Gross Profit

Gross Profit:

Gross profit is the surplus that accrues to a firm when it subtracts its total expenditure (explicit expenditure) from its total receipts. In ordinary language, the term ‘profit’ is used in the sense of gross profit. If, however, we analyze the term ‘gross profit’ we will find that it includes several items which are not profits in the strict sense of the term. The following four items are included in gross profits.

(1) Remuneration for the Factors of Production contributed by the Entrepreneur himself- Sometimes the entrepreneur contributes his own capital to the business, or he may himself act as the manager of the business. In that case, the interest accruing on his capital and his salary in lieu of his work as manager will be included in his gross profits. While calculating net profits, the entrepreneur should subtract these items (also called implicit costs) from his gross profits.

(2) Depreciation and Maintenance Charges- This can be discussed under two sub-heads-

  • Depreciation Charges- The depreciation undergone by machinery and plant during the course of production is an item of expenditure, and as such should be deducted from gross profits to arrive at net profits.
  • Insurance Charges- The premiums paid by the firm on the insurance of the firm’s property, such as, buildings, machinery, plant, etc., are also a part of the firm’s expenditure. Such expenditure has also to be subtracted from the gross profit to arrive at net profit.

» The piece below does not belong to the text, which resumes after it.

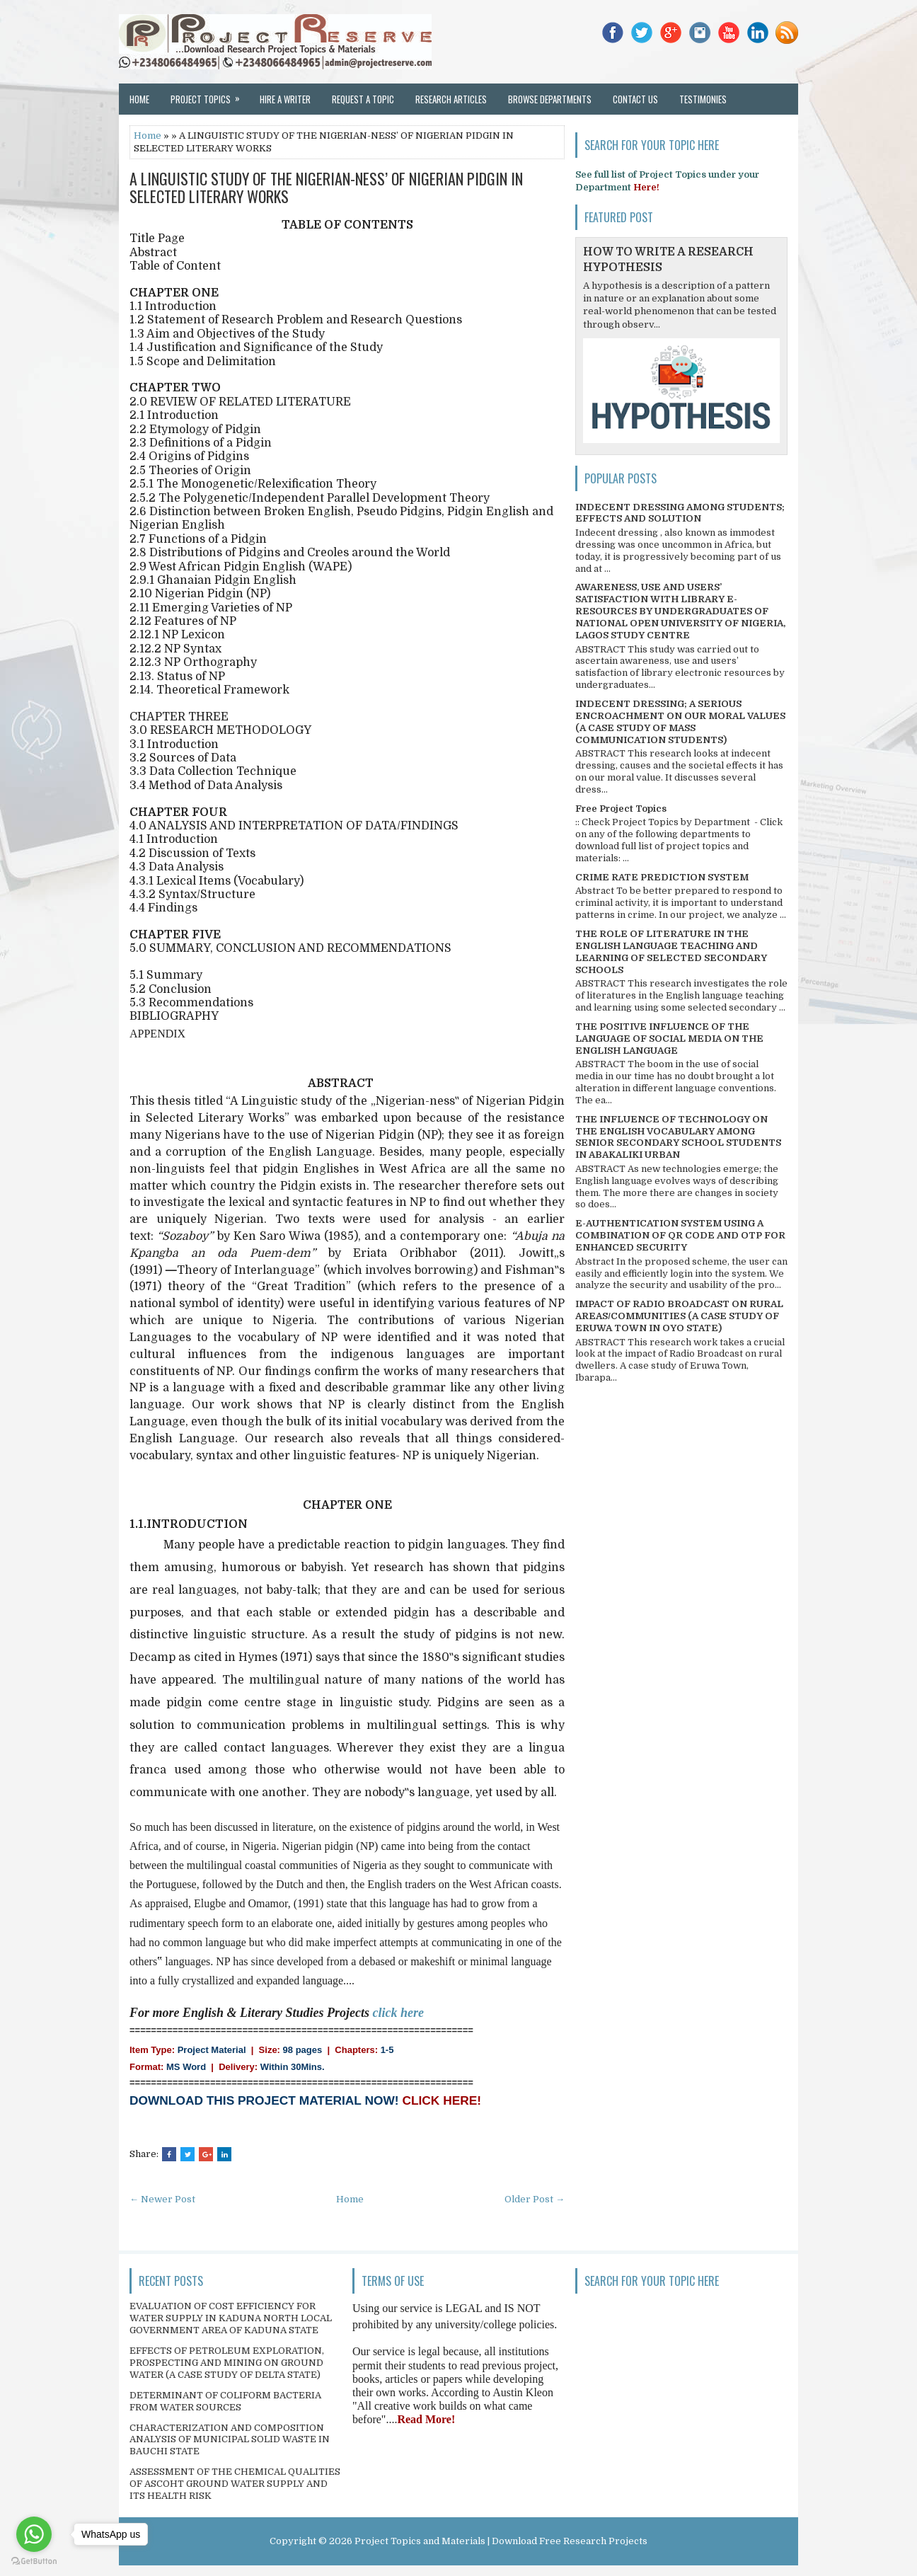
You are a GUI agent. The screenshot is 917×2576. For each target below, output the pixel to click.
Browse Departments (550, 99)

(3) Extra-personal Profit- This is of two types-

  • Monopoly Profit- It is possible that the entrepreneur is a monopolist in his field. As such, he will earn a monopoly profit. Such a profit cannot be considered his net profit because it has been earned not on account of his business acumen or ability, but on account of the fact that he holds a monopoly in his particular field. The monopoly profit has, therefore, to be deducted from gross profit to arrive at net profit.
  • Chance Profit- It is possible that the entrepreneur earns high profit due to some favorable chance, say, the outbreak of war. The price of his product goes up and he earns a huge profit thereby. Such a profit is called chance profit or conjunctural gain. Now this profit is due not to any special ability on the part of the entrepreneur, but to mere chance. Such a profit has also to be deducted from gross profit to arrive at net profit.

(4) Net Profit- The balance which remains after deducting the above three items from gross profit is called net profit. The net profit is the reward for the following three functions performed by the entrepreneur.

  • Reward for Coordination- The entrepreneur organizes and coordinates the work of production. It is he who draws up the plan of the business and takes steps to give it a concrete shape.
  • Reward for Risk-taking- The entrepreneur has to undertake considerable risk under the capitalist system. He has to make estimates of costs and revenues. In case, his estimates turn out to be wrong, he may suffer heavy losses.
  • Reward for Innovation- He may originate new production techniques or bring out altogether new products, thus, earning huge profits for himself.

We, thus, find that net profit is only one of the constituents of gross profit. It is arrived at by deducting all contractual and non-contractual payments from gross profits. In short, gross profits minus explicit costs minus implicit costs minus certain other elements = net profits. It is possible for the net profits to be either positive or negative. If the total expenditure (explicit as well as implicit) exceeds the total receipts, the net profits will be negative. Profit is the only reward (of a factor of production) that can be negative. Rent, interest, and wages are always positive.